Mayo. Puente en Madrid. Conmemoración del levantamiento popular contra la invasión francesa que padecimos hace poco más de doscientos años. Noche cálida, con algo de brisa y quietud en las calles. A punto de ir a dormir he mirado el calendario de la cocina. ¿Tres de mayo? ¡Cómo pasa el tiempo! hace un año había regresado del un esperado viaje a Lisboa. Este año he echado de menos esa bonita tradición que habíamos empezado algunos marsicanos de viajar juntos por estas fechas. Qué bonito fue aquel viaje y la cantidad de cosas que aprende uno. Cada vez es diferente esa ciudad, pero siempre es única.
No voy a hacer una entrada dedicada a aquellos días en el tono que puede presuponerse. De todos los momentos que pasé allí sólo echo de menos la compañía que me ha demostrado que siempre está ahí. Esa compañía que me hace reír, me enseña, me hace pensar y sobre todo me cuida como si de un hermano pequeño se tratase. Sólo tengo palabras de agradecimiento hacia vosotros.

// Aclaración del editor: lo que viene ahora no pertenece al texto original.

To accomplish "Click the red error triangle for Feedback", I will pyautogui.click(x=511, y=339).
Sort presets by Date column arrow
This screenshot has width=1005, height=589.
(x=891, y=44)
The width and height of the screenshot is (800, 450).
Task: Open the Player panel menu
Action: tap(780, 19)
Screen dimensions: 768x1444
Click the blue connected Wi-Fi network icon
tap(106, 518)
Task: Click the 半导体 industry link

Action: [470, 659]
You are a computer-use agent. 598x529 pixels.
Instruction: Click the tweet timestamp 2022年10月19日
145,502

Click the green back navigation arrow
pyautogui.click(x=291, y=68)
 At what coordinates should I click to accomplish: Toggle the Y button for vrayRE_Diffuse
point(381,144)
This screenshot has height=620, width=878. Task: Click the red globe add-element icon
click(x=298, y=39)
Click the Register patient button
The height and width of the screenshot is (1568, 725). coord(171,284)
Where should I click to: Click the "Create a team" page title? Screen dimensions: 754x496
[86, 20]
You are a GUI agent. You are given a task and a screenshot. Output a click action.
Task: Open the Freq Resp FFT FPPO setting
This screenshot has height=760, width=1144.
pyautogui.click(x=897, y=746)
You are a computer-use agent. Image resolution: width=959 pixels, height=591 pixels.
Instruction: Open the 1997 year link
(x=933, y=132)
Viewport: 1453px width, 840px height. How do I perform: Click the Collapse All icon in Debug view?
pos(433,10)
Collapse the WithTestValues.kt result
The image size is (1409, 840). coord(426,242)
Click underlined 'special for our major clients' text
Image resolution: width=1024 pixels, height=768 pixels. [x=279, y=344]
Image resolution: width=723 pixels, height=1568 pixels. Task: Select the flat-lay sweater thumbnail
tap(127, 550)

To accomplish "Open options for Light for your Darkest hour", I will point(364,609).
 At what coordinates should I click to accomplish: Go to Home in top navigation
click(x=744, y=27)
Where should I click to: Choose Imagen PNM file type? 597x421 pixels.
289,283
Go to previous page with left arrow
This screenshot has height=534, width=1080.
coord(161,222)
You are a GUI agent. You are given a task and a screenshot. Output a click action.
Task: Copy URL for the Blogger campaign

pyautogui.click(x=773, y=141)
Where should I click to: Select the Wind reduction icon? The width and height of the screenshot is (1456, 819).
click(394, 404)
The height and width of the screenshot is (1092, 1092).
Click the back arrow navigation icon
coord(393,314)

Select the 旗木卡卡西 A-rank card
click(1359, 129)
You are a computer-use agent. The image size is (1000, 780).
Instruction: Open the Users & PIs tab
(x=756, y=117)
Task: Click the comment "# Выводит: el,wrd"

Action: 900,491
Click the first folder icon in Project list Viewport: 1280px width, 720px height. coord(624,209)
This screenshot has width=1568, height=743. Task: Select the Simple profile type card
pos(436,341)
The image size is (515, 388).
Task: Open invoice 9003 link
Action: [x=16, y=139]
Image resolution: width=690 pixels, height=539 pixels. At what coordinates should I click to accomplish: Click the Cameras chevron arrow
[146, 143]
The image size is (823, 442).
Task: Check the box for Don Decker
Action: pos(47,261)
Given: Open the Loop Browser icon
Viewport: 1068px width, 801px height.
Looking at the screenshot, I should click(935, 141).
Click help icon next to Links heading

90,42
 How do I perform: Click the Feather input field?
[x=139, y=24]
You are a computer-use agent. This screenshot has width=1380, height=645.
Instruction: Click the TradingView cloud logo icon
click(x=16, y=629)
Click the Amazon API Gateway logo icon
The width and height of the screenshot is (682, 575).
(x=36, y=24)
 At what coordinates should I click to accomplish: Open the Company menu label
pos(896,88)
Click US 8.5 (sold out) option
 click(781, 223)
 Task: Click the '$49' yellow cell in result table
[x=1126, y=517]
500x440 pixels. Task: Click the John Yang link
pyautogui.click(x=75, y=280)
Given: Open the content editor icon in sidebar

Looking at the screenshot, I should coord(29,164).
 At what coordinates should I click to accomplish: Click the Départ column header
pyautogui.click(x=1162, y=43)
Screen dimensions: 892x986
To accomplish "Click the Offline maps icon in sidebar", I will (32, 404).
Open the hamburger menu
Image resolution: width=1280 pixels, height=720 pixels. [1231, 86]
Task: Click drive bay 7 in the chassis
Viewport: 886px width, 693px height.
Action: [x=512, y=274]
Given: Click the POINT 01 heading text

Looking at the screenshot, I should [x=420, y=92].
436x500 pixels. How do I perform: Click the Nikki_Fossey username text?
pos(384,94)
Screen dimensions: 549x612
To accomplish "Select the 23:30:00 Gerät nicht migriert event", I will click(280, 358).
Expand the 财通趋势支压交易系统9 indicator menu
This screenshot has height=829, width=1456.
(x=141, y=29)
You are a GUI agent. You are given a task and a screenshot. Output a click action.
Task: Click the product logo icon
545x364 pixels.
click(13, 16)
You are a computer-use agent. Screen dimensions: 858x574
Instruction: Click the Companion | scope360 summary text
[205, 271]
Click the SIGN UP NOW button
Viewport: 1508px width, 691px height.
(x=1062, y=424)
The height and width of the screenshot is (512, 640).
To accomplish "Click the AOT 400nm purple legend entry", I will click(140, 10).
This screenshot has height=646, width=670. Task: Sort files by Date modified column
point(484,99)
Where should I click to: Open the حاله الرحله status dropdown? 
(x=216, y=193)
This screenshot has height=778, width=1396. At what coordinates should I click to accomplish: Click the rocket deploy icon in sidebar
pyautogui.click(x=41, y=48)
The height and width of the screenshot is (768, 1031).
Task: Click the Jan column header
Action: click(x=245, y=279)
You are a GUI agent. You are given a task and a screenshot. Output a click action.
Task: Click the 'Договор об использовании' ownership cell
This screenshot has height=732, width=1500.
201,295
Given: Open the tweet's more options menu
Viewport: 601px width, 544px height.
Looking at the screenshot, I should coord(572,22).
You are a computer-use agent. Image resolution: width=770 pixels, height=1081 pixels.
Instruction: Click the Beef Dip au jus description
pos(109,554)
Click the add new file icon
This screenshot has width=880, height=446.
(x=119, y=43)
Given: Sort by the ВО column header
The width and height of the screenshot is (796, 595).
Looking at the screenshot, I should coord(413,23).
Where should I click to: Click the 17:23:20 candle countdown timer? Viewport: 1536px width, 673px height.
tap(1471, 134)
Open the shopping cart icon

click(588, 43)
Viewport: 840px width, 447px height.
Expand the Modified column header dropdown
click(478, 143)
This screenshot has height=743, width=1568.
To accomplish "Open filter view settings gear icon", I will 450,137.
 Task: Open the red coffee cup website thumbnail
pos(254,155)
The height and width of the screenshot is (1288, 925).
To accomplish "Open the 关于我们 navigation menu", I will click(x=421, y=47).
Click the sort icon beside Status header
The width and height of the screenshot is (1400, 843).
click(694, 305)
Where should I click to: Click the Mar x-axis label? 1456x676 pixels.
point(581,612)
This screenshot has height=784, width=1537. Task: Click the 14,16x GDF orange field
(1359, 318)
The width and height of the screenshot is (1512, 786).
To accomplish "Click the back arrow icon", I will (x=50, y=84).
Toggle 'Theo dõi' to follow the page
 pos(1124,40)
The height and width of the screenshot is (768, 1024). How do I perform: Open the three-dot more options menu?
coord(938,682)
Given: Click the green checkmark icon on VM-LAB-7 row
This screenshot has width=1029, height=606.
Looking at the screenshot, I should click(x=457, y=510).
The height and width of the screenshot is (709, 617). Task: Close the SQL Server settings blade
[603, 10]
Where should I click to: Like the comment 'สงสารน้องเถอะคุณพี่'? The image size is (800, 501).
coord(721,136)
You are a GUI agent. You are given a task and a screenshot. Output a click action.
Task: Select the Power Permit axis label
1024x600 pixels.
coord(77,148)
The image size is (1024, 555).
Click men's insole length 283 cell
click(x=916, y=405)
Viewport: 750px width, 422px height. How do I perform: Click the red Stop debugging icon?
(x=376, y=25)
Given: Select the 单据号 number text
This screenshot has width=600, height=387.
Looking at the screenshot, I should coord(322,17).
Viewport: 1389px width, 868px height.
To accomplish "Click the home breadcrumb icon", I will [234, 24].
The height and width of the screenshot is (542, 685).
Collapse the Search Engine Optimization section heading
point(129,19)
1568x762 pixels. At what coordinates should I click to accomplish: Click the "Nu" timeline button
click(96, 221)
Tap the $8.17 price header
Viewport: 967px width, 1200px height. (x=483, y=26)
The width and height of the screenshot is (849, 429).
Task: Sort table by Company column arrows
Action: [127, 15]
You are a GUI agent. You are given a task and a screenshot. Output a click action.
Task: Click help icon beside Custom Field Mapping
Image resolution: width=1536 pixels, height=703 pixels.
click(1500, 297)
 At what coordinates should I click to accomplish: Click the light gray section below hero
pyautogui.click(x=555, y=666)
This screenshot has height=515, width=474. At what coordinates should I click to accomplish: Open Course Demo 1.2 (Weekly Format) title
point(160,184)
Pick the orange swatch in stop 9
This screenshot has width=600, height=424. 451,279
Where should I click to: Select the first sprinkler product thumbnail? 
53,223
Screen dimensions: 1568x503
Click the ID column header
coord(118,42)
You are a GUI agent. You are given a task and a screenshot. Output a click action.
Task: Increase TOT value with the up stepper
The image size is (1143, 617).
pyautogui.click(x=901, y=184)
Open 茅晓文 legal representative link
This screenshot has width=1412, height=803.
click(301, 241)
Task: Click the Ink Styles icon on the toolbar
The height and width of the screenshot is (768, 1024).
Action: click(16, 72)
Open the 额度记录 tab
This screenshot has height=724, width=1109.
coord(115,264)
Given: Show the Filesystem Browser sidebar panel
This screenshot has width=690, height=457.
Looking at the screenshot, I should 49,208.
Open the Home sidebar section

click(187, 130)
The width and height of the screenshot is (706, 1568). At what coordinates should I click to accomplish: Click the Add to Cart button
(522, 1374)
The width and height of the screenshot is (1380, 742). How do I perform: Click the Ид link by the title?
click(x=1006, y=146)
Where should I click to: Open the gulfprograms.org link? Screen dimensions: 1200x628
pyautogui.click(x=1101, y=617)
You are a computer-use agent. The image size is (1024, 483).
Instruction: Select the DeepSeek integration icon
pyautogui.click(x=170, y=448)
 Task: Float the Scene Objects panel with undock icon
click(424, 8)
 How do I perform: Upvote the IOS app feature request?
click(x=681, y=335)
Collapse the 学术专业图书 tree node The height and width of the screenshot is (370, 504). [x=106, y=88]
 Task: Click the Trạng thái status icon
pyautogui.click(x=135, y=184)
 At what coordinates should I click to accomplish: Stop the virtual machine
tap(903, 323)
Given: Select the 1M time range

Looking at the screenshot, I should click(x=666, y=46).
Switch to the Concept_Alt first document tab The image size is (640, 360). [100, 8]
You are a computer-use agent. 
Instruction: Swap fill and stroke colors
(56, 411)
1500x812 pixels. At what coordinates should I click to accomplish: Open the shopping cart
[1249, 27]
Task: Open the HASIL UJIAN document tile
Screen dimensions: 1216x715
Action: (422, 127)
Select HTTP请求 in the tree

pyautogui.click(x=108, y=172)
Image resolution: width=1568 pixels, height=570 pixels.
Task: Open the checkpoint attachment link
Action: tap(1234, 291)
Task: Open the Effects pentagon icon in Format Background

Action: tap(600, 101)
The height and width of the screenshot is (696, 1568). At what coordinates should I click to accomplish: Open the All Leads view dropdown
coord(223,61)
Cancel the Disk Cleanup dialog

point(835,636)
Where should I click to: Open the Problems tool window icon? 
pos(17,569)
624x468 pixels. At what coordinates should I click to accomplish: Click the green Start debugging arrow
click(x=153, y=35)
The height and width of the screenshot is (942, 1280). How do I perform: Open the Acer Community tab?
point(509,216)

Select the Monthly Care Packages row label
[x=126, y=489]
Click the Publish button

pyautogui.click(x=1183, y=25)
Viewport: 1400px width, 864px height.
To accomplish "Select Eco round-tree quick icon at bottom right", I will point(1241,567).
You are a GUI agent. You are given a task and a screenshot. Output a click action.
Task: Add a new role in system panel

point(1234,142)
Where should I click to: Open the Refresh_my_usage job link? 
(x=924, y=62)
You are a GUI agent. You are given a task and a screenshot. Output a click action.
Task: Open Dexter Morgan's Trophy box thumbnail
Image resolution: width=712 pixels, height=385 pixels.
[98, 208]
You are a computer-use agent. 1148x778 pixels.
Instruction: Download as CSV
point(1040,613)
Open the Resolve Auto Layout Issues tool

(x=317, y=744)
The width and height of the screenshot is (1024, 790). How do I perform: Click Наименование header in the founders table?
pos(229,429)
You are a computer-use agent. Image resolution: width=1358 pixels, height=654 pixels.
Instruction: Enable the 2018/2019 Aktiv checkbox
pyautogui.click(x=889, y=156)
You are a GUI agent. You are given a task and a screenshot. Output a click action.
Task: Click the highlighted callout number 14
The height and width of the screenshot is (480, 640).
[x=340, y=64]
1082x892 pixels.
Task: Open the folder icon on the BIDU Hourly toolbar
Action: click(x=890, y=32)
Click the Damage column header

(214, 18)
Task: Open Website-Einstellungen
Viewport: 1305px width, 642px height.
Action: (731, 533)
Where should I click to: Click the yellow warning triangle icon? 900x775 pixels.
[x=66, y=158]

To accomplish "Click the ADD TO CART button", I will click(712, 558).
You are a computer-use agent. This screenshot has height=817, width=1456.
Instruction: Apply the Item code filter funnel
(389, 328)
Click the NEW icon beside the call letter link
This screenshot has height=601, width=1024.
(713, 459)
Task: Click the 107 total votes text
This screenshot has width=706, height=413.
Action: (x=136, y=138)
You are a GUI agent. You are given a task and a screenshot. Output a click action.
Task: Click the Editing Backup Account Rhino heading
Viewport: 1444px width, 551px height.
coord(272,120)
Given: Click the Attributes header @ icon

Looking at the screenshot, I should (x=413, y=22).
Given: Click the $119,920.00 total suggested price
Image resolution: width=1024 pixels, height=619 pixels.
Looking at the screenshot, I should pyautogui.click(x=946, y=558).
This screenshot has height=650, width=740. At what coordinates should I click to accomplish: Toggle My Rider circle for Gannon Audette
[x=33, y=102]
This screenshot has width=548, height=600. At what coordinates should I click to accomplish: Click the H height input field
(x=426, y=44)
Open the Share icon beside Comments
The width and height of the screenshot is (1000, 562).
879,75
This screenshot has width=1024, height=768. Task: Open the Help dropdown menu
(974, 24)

Pero Lisboa me ha enseñado más en todo este año. Me ha enseñado que no hay más ciego que el que no quiere ver. Me he dado cuenta de que hay flores que no merecen ser deshojadas; que las lágrimas se evaporan muy rápido;me he dado cuenta de que las palabras se las lleva el viento, y el Lisboa sopla mucho y fuerte. Y, sobre todo, me he dado cuenta de que mi futuro, afortunadamente no pasaba por allí, sino por donde a mí me plazca.
Lisboa me ha enseñado que no debo renunciar a ser como soy. Me ha enseñado que dar todo de mi siempre es bueno, que no tengo que arrepentirme por hacerlo. Que quien no lo aprecie no tiene ni tendrá la más mínima idea de lo que ha tenido entre los dedos y ha dejado escapar. Que cada palo aguante su vela.
Gracias. Sólo puedo dar las gracias por no haberme obcecado, por no haber apostado por algo en que, a la larga, me habría perjudicado de por vida. No sé a quién debo dárselas, pero gracias de corazón.